▶ [Aim of the exercise]:
Restate all the data exactly, so that each line is the same as before.
Extracted data START
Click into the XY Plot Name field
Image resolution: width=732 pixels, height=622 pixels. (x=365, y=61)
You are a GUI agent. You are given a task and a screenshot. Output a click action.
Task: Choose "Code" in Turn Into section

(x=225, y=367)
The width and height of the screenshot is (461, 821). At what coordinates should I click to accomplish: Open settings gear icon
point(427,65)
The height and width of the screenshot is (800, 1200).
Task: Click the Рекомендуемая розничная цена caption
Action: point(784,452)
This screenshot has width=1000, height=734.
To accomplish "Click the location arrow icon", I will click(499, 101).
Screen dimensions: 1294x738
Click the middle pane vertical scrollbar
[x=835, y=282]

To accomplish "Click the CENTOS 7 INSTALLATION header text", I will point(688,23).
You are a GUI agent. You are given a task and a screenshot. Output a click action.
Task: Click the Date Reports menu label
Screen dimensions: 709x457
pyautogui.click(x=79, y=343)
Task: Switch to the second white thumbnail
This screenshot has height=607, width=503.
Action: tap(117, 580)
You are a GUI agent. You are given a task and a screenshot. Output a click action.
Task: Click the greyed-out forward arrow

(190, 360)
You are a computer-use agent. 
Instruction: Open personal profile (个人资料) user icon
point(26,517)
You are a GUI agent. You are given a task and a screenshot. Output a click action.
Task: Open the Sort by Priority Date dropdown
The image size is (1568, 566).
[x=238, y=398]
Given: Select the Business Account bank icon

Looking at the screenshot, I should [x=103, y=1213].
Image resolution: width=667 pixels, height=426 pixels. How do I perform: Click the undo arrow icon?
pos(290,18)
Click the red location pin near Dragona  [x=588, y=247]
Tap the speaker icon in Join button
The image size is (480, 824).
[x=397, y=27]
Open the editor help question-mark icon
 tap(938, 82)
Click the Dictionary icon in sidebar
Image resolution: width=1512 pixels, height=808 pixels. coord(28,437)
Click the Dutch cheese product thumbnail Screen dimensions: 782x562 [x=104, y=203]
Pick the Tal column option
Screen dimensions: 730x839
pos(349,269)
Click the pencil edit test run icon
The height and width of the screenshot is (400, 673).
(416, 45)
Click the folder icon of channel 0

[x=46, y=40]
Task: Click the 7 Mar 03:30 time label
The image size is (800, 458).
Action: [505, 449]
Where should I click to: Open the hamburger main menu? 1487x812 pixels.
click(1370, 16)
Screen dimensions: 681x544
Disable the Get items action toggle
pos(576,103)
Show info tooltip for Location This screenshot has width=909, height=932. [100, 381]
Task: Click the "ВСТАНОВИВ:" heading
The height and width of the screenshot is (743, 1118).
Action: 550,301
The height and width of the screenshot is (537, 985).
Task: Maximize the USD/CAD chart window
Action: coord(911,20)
Extracted data END
▶ [Exercise output]:
Click into the XY Plot Name field
Image resolution: width=732 pixels, height=622 pixels. (x=365, y=61)
You are a GUI agent. You are given a task and a screenshot. Output a click action.
Task: Choose "Code" in Turn Into section

(x=225, y=367)
The width and height of the screenshot is (461, 821). At what coordinates should I click to accomplish: Open settings gear icon
point(427,65)
The height and width of the screenshot is (800, 1200).
Task: Click the Рекомендуемая розничная цена caption
Action: point(784,452)
This screenshot has width=1000, height=734.
To accomplish "Click the location arrow icon", I will click(499, 101).
Screen dimensions: 1294x738
Click the middle pane vertical scrollbar
[x=835, y=282]

To accomplish "Click the CENTOS 7 INSTALLATION header text", I will point(688,23).
You are a GUI agent. You are given a task and a screenshot. Output a click action.
Task: Click the Date Reports menu label
Screen dimensions: 709x457
pyautogui.click(x=79, y=343)
Task: Switch to the second white thumbnail
This screenshot has height=607, width=503.
Action: tap(117, 580)
You are a GUI agent. You are given a task and a screenshot. Output a click action.
Task: Click the greyed-out forward arrow

(190, 360)
You are a computer-use agent. 
Instruction: Open personal profile (个人资料) user icon
point(26,517)
You are a GUI agent. You are given a task and a screenshot. Output a click action.
Task: Open the Sort by Priority Date dropdown
The image size is (1568, 566).
[x=238, y=398]
Given: Select the Business Account bank icon

Looking at the screenshot, I should [x=103, y=1213].
Image resolution: width=667 pixels, height=426 pixels. How do I perform: Click the undo arrow icon?
pos(290,18)
Click the red location pin near Dragona  [x=588, y=247]
Tap the speaker icon in Join button
The image size is (480, 824).
[x=397, y=27]
Open the editor help question-mark icon
 tap(938, 82)
Click the Dictionary icon in sidebar
Image resolution: width=1512 pixels, height=808 pixels. coord(28,437)
Click the Dutch cheese product thumbnail Screen dimensions: 782x562 [x=104, y=203]
Pick the Tal column option
Screen dimensions: 730x839
pos(349,269)
Click the pencil edit test run icon
The height and width of the screenshot is (400, 673).
(416, 45)
Click the folder icon of channel 0

[x=46, y=40]
Task: Click the 7 Mar 03:30 time label
The image size is (800, 458).
Action: [505, 449]
Where should I click to: Open the hamburger main menu? 1487x812 pixels.
click(1370, 16)
Screen dimensions: 681x544
Disable the Get items action toggle
pos(576,103)
Show info tooltip for Location This screenshot has width=909, height=932. [100, 381]
Task: Click the "ВСТАНОВИВ:" heading
The height and width of the screenshot is (743, 1118).
Action: 550,301
The height and width of the screenshot is (537, 985).
Task: Maximize the USD/CAD chart window
Action: coord(911,20)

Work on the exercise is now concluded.